======== Dataset entries ========

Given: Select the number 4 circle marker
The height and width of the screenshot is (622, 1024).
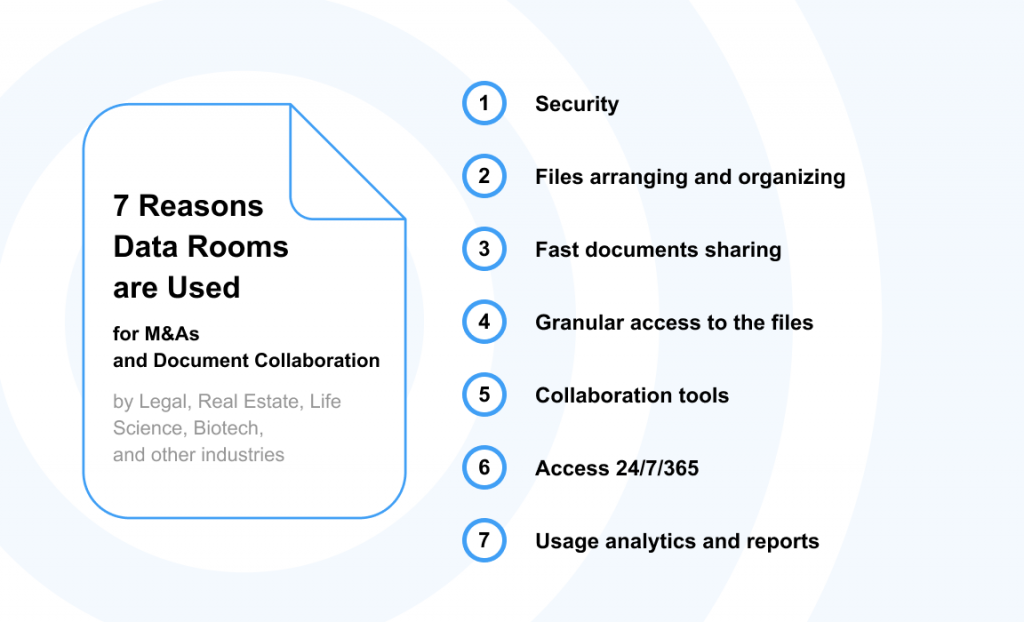Looking at the screenshot, I should tap(484, 322).
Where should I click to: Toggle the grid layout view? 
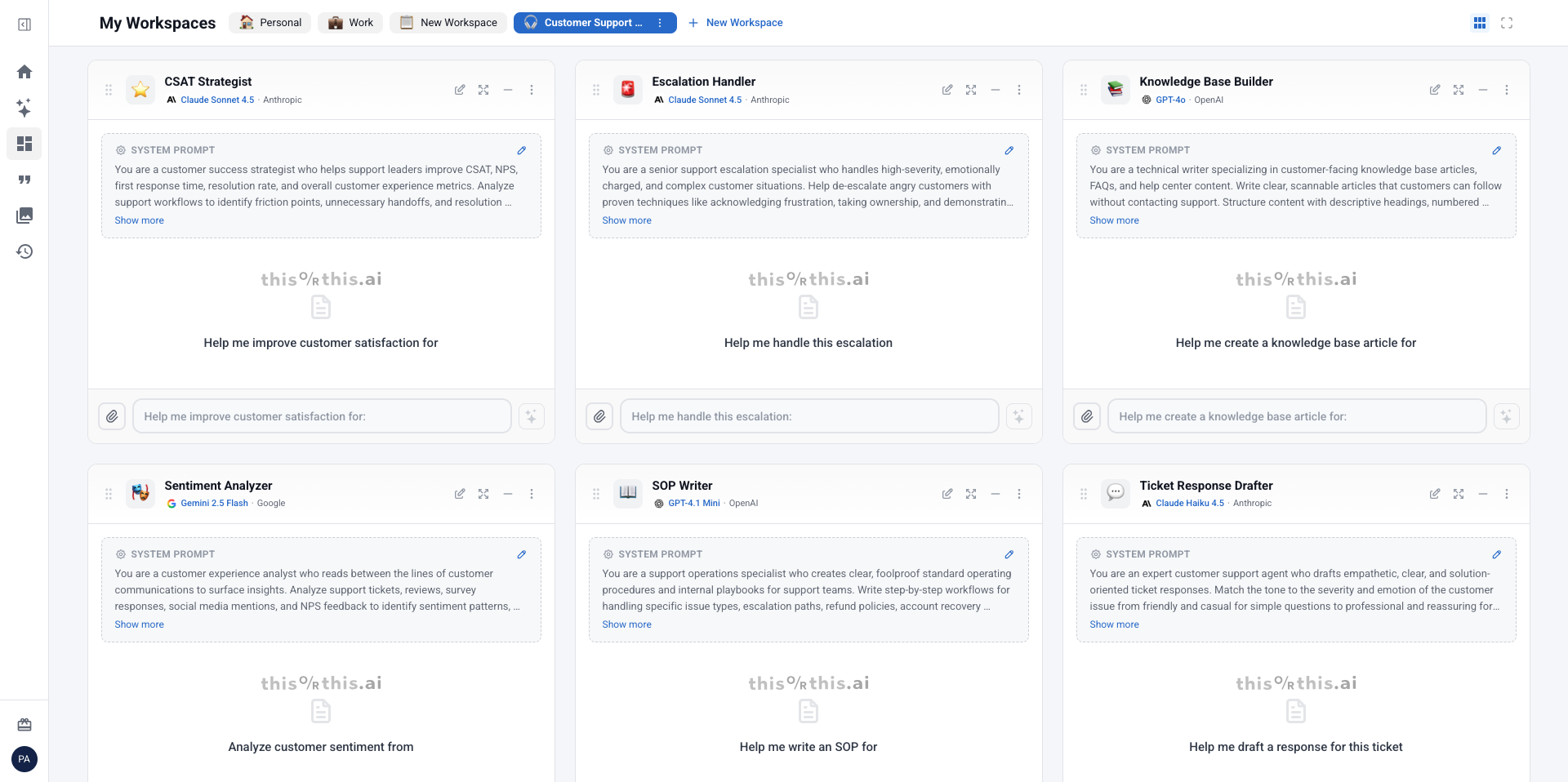click(x=1480, y=23)
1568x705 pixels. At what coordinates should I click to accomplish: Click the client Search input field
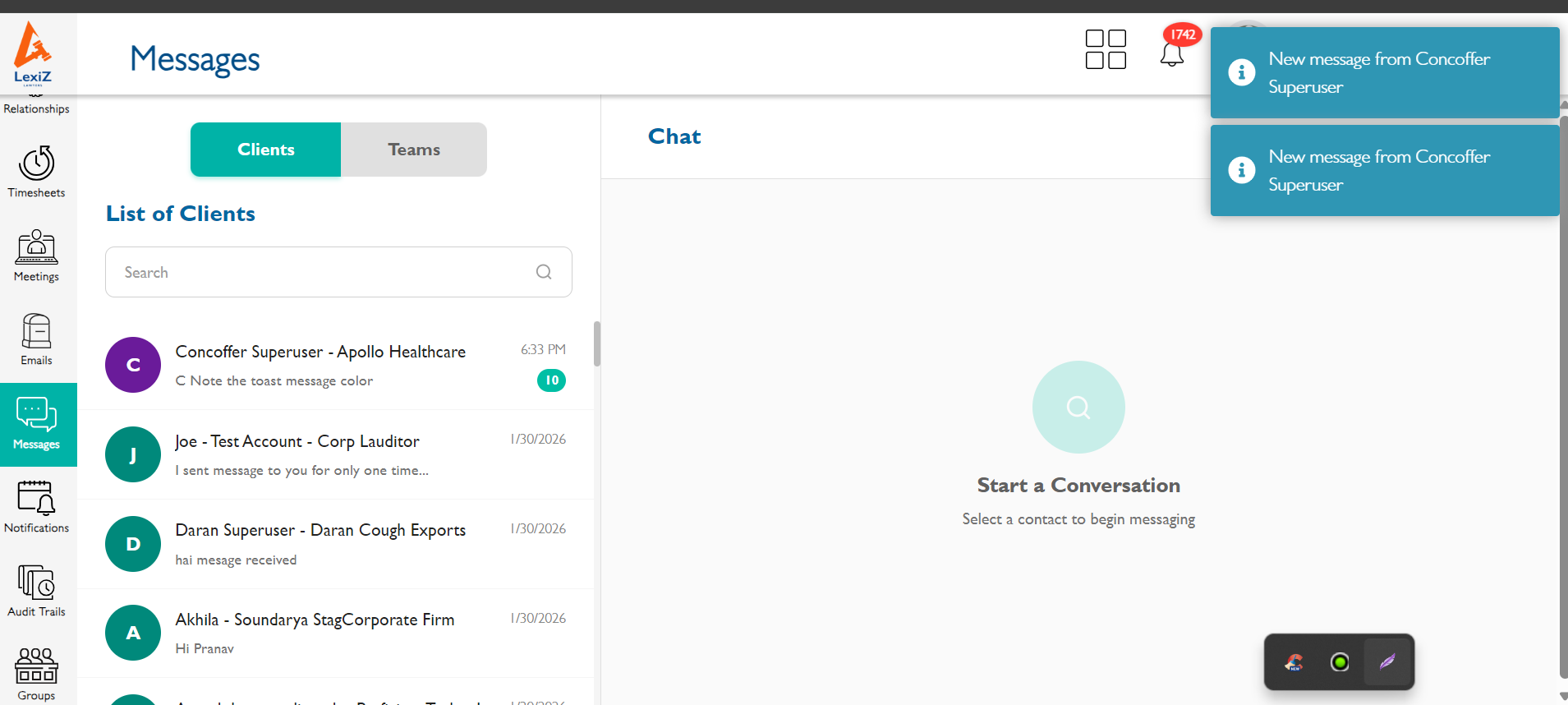click(x=324, y=272)
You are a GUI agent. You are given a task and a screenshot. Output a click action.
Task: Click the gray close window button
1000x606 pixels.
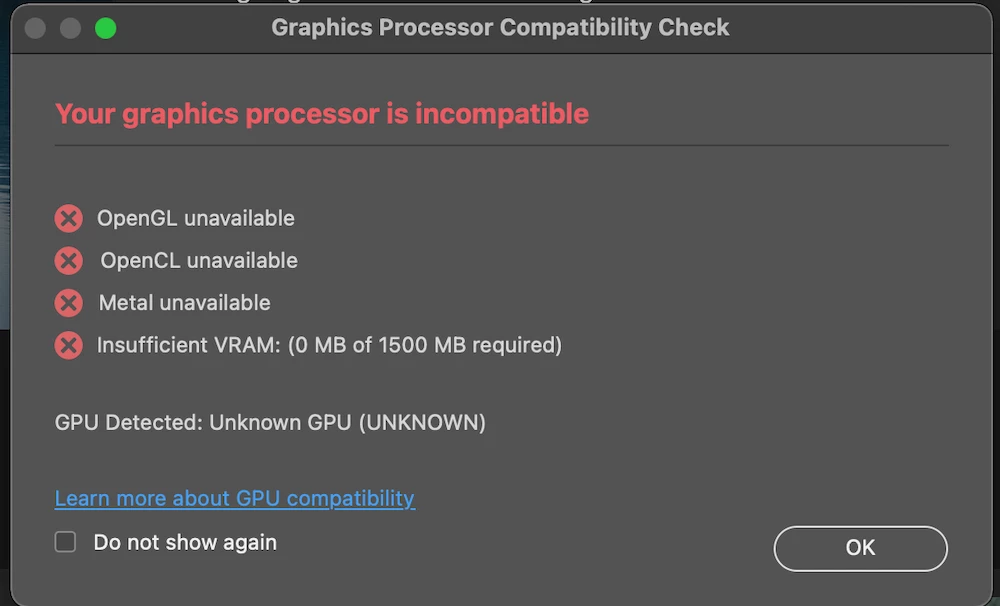[35, 28]
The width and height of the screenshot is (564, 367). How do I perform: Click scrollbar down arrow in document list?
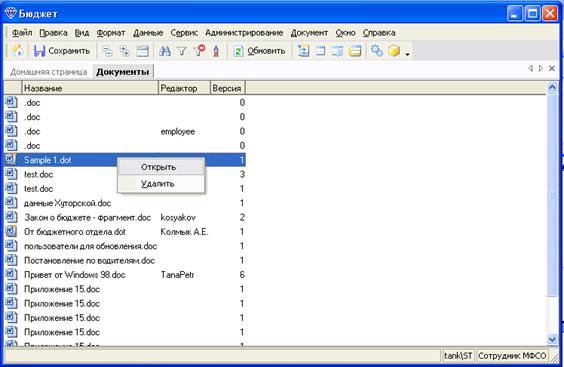(552, 339)
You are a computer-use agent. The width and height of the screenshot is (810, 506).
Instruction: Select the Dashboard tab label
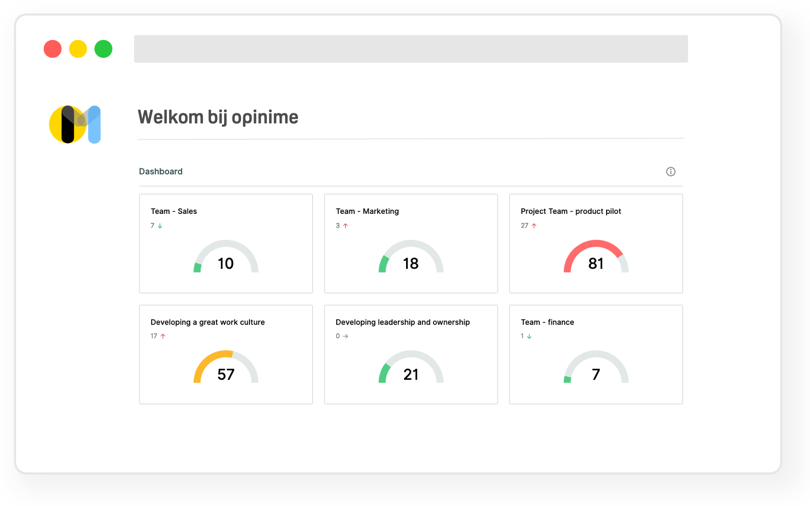click(x=160, y=172)
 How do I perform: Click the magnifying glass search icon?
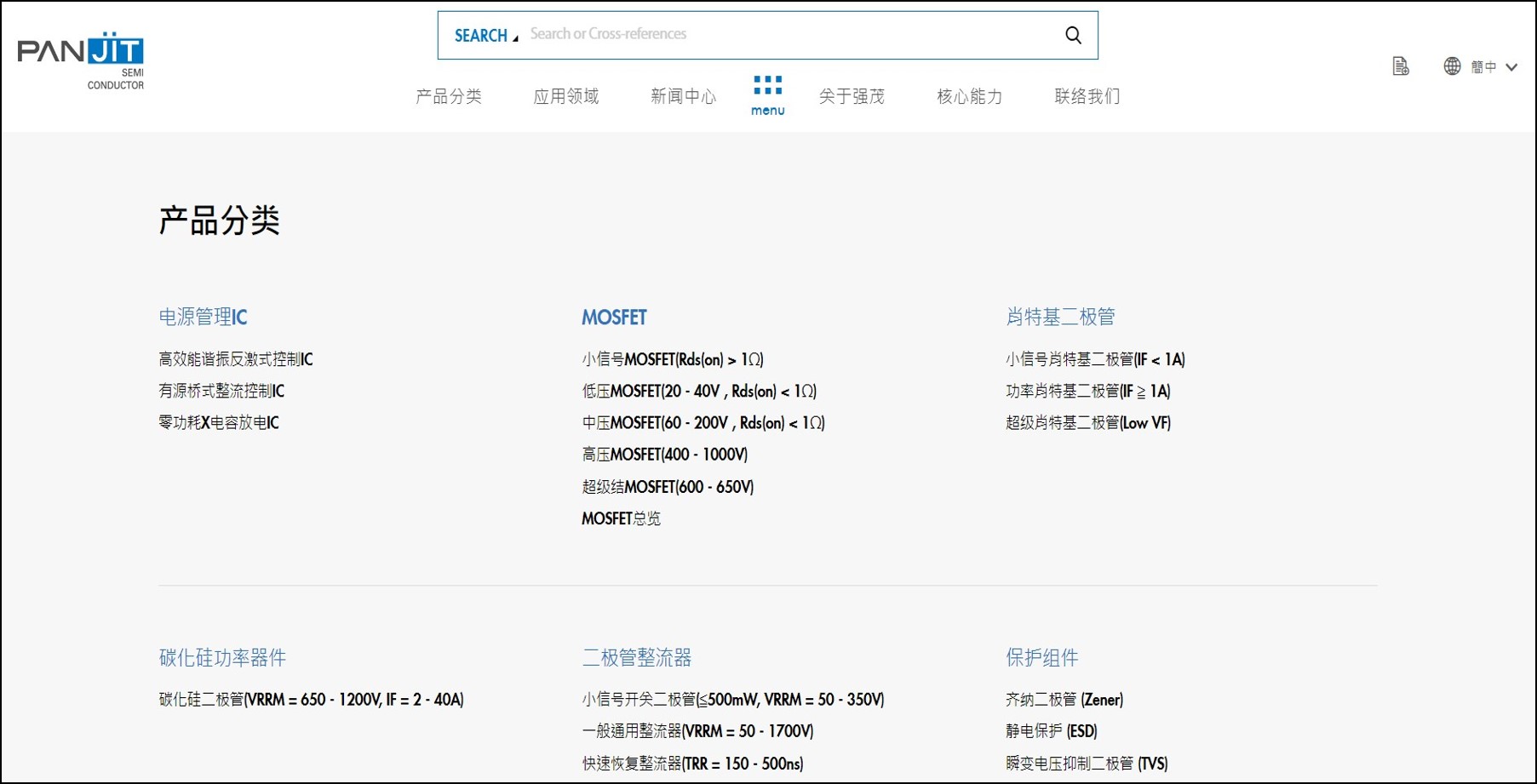(x=1073, y=35)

========

# [About this exercise]
Begin at the line with "1000x606 pixels." and end at the last line of the data above. Reproduce those lines exactly, but not the pictures.

# [Answer space]
1000x606 pixels.
[35, 28]
The width and height of the screenshot is (564, 367). How do I perform: Click scrollbar down arrow in document list?
(552, 339)
You are a computer-use agent. The width and height of the screenshot is (810, 506).
Instruction: Select the Dashboard tab label
click(x=160, y=172)
 How do I perform: Click the magnifying glass search icon?
(x=1073, y=35)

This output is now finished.